Le transport maritime a toujours comporté sa part de risques, encore plus hier qu’aujourd’hui. Les Grands Lacs, en apparence si paisibles, ont eu leur lot de tragédies au cours des siècles : les estimations varient, mais le nombre de navires de toutes sortes y ayant sombré se chiffrent par milliers, et les vies perdues en dizaines de milliers.
Certains de ces drames ne sont connus que par les antiques épaves qui en témoignent, les archives étant muettes quant à ce qui put se passer. D’autres incidents sont en revanche bien documentés : ainsi, le plus imposant bateau à avoir coulé dans cette région fut le SS Edmund Fitzgerald, le 10 novembre 1975. Une tempête sur le lac Supérieur a eu raison de ce cargo de 222 mètres de long et aucun de ses 29 hommes d’équipage n’y a survécu.
Parlant de tempête, il est un événement qui à lui seul est passé à l’histoire pour avoir été une des pires catastrophes naturelles qu’aient connues l’Ontario et le Midwest américain. Du 7 au 10 novembre 1913, un blizzard destructeur s’est abattu sur les Grands Lacs, coulant 12 bateaux alors qu’une trentaine d’autres s’échouaient sur les rives. Les vents d’une force comparable à celle d’un ouragan ont endommagé plusieurs autres embarcations de même que des infrastructures en bordure du rivage.
Environ 250 personnes ont perdu la vie dans cette catastrophe.
C’est plus particulièrement le lac Huron qui a été touché en termes de pertes matérielles et humaines. Parmi les pires pertes figurent le James Carruthers, un navire canadien de 170 mètres, construit à Collingwood, qui a sombré avec son équipage de 22 hommes et sa cargaison de blé.

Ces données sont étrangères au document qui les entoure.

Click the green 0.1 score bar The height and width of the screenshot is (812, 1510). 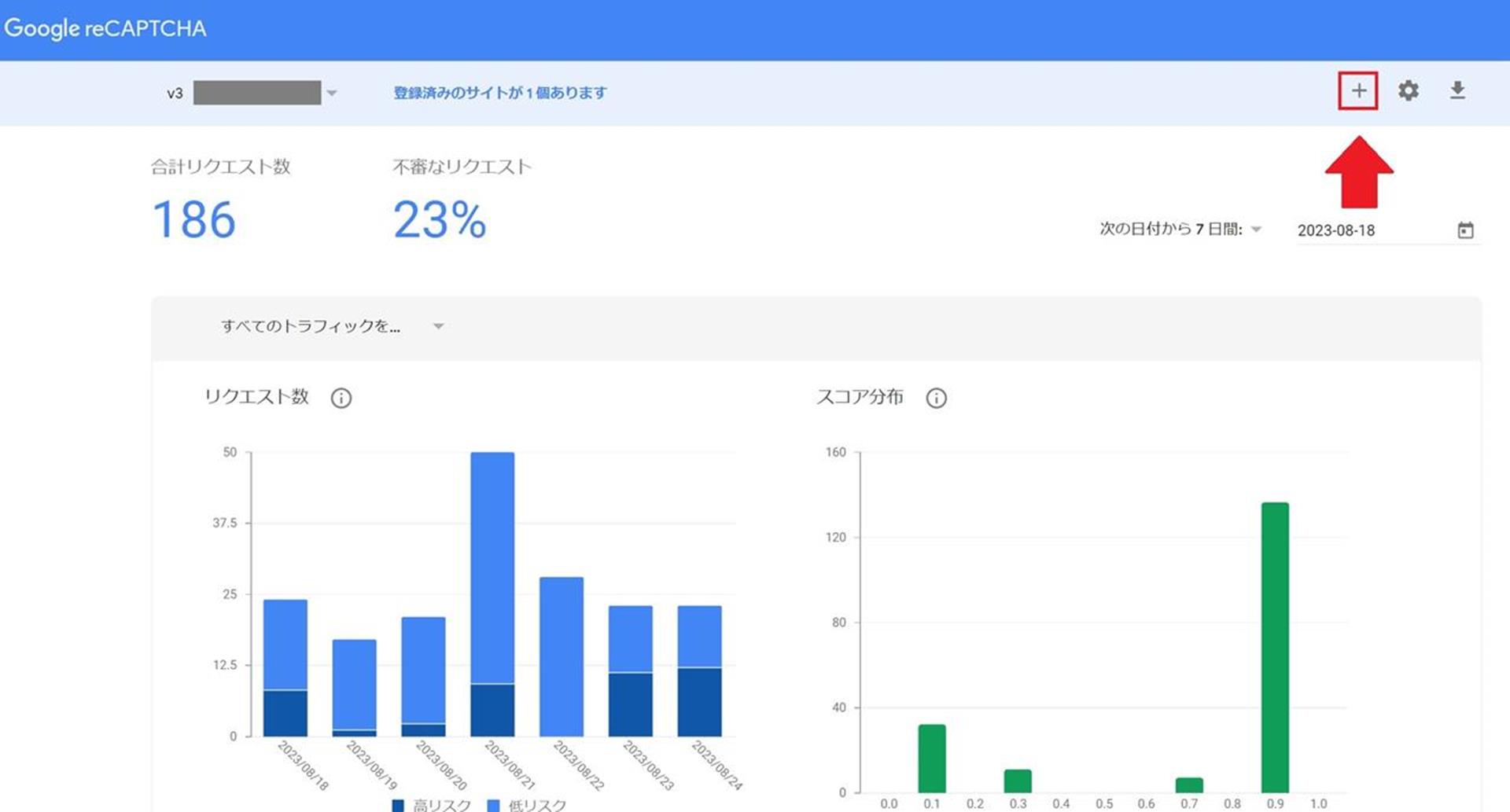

Il n’y a pas que des navires marchands qui sommeillent aujourd’hui au fond des Grands Lacs. Des navires de guerre aussi. C’est dans le lac Ontario que l’on trouve ainsi deux célèbres épaves remarquablement bien conservées et qui datent de la guerre anglo-américaine de 1812-1815.
Ce ne sont cependant pas les boulets de canon qui ont envoyé le Scourge et l’Hamilton par le fond, mais de grands vents, le 8 août 1813, à 11 kilomètres au nord-ouest de St. Catharines. Leurs épaves sont désignées, depuis 1976, comme lieu historique national du Canada et des mesures strictes sont déployées pour assurer leur protection : il est non seulement interdit de faire de la plongée sans autorisation pour les visiter, mais aussi de pêcher à proximité. Un radar a même été installé sur la rive pour surveiller les allées et venues en surface.

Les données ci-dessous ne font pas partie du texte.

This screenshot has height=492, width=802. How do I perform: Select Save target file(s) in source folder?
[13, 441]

Des précautions semblables ont été prises pour protéger les restes de l’Atlantic, une des nombreuses épaves gisant autour de ce mince ruban de sable et de marais qui s’étire dans le lac Érié et qui forme aujourd’hui le parc de Long Point. Cependant, ce ne sont pas les risques imposés par la géographie locale au trafic maritime qui ont eu raison de l’Atlantic mais une bête collision.
Dans la nuit du 20 août 1852, le bateau, qui avait quitté Buffalo à destination de Detroit, a été heurté par un autre navire qui venait en sens inverse. Conçu pour transporter 300 passagers, l’Atlantic en avait à ce moment près du double, pour l’essentiel des immigrants européens, une manne pour les entreprises maritimes du temps.
Surchargé de passagers et de bagages, opéré par un équipage peu diligent, le navire a tôt eu fait de sombrer dans des circonstances épouvantables. Comme aucun registre n’avait été tenu du nombre exact de personnes à bord, le nombre de pertes humaines fait l’objet de débats, mais est généralement estimé à 250, constituant en cela une des plus grandes tragédies de l’histoire des Grands Lacs.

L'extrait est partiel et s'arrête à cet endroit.